Drum Cussac analyses bleisure travel

A businessman on a plane, using his phone, looking chuffed.

A new whitepaper from global risk, security and crisis management consultancy Drum Cussac has examined the challenges posed by the increasingly popular trend for ‘bleisure’ travel (i.e. travel combining business and leisure) and analysed how employers can stick to their duty of care responsibilities wherever their employees happen to travel.

More than 70 per cent of business travellers, according to Drum Cussac, now extend their work trips to include leisure time, so it is crucial that employers know how to handle this so that no employees fall through the gaps and get into trouble. Unfortunately, however, only one-third of organisations have a formal policy in place specifically laying out how to effectively cover bleisure travel, putting not just the employee at risk but also the employer. This is despite the fact that 90 per cent of companies officially state that they allow their workers to undertake bleisure travel.

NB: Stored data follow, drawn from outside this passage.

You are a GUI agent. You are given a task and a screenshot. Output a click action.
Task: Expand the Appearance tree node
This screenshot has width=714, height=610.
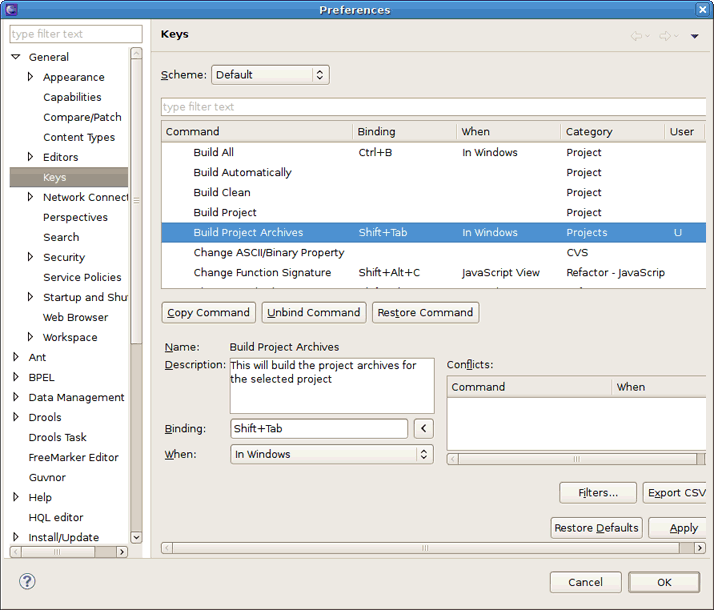click(x=31, y=77)
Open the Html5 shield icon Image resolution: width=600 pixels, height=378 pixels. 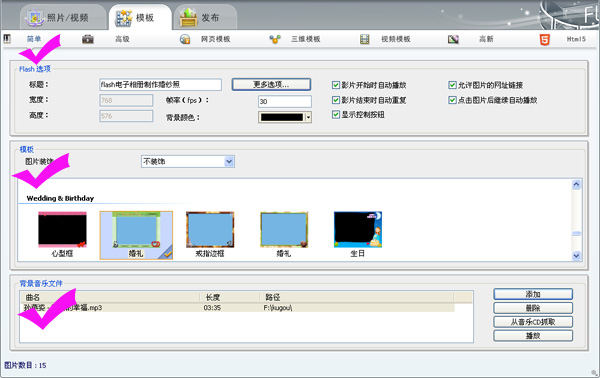[545, 39]
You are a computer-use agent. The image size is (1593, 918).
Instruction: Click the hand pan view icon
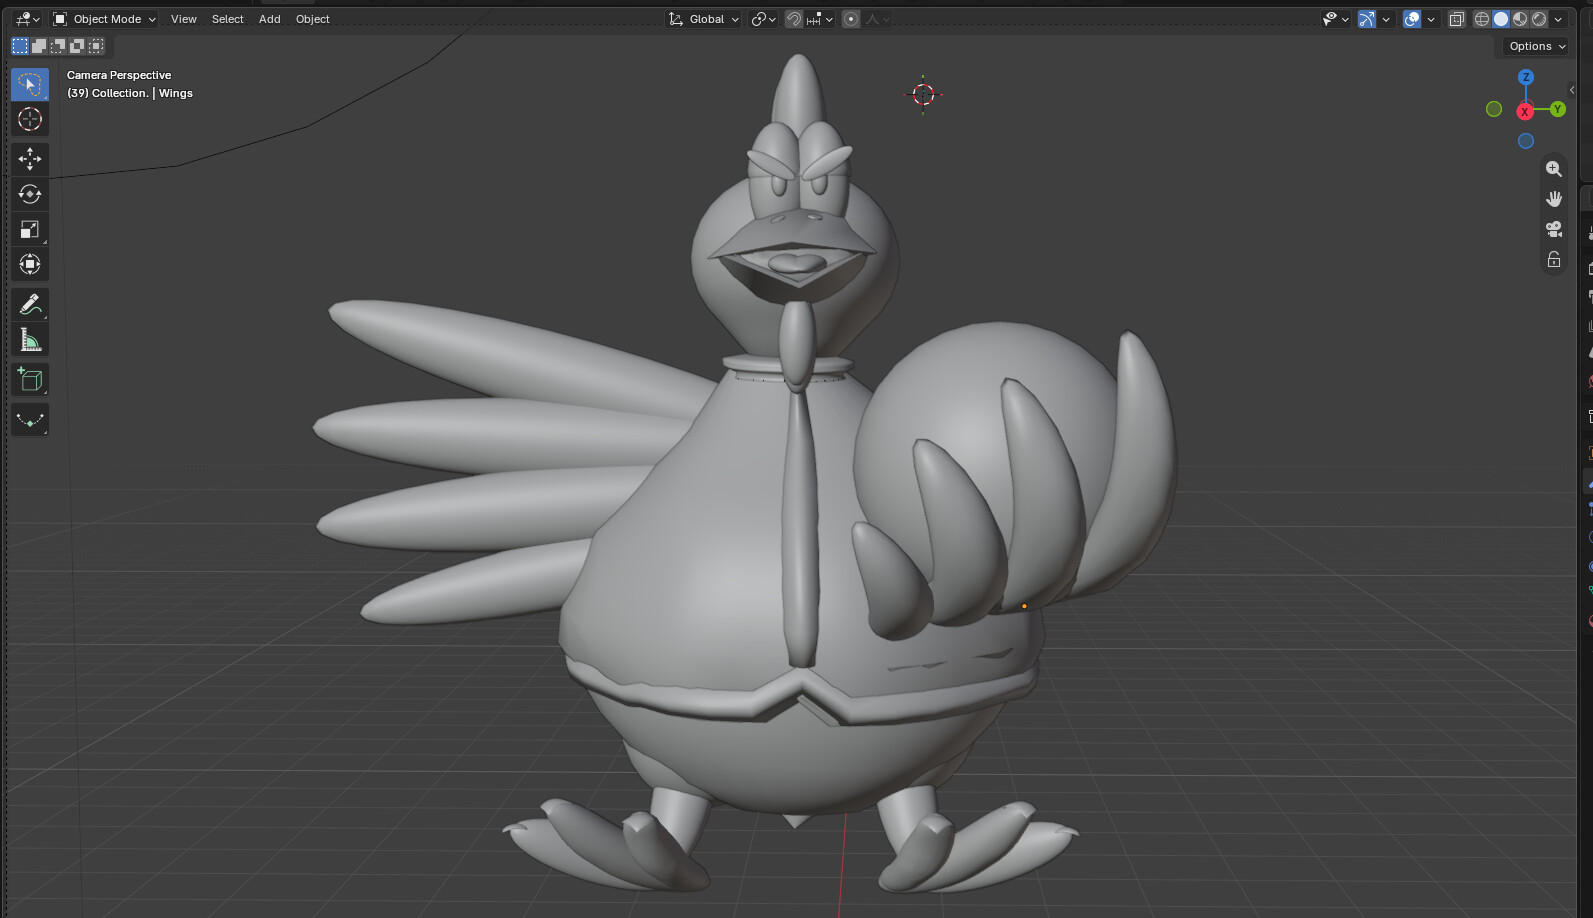[1553, 199]
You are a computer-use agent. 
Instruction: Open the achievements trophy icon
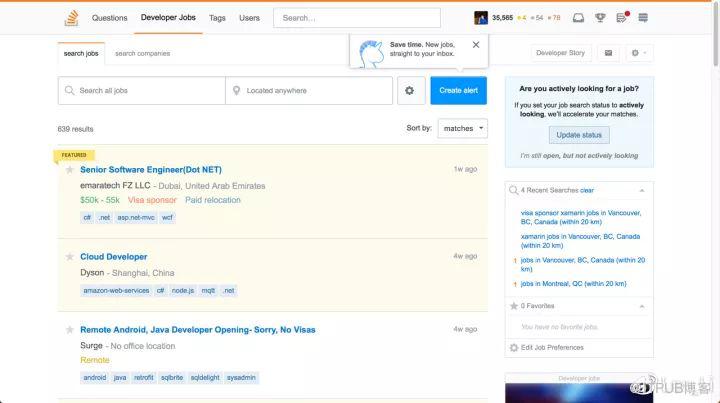(x=601, y=18)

Studies cited by Drum Cussac in the whitepaper suggest that more than a quarter of bleisure trips will involve an activity that increases a traveller’s risk exposure. Around 12 per cent of bleisure travellers, meanwhile, have required some form of organisational support while travelling – but only 37 per cent of employers review the risk rating of a leisure destination before approving a trip.

One of the major issues, Drum Cussac suggests, is that bleisure is a poorly defined concept for many organisations, so responsibilities and expectations are muddied. The whitepaper offers a few solutions for mitigating the potential risks of bleisure travel, including updating business travel policies, defining boundaries – while keeping in mind that there can never be a ‘one-size-fits-all’ approach to this issue – and exploiting technology, such as travel risk management solutions.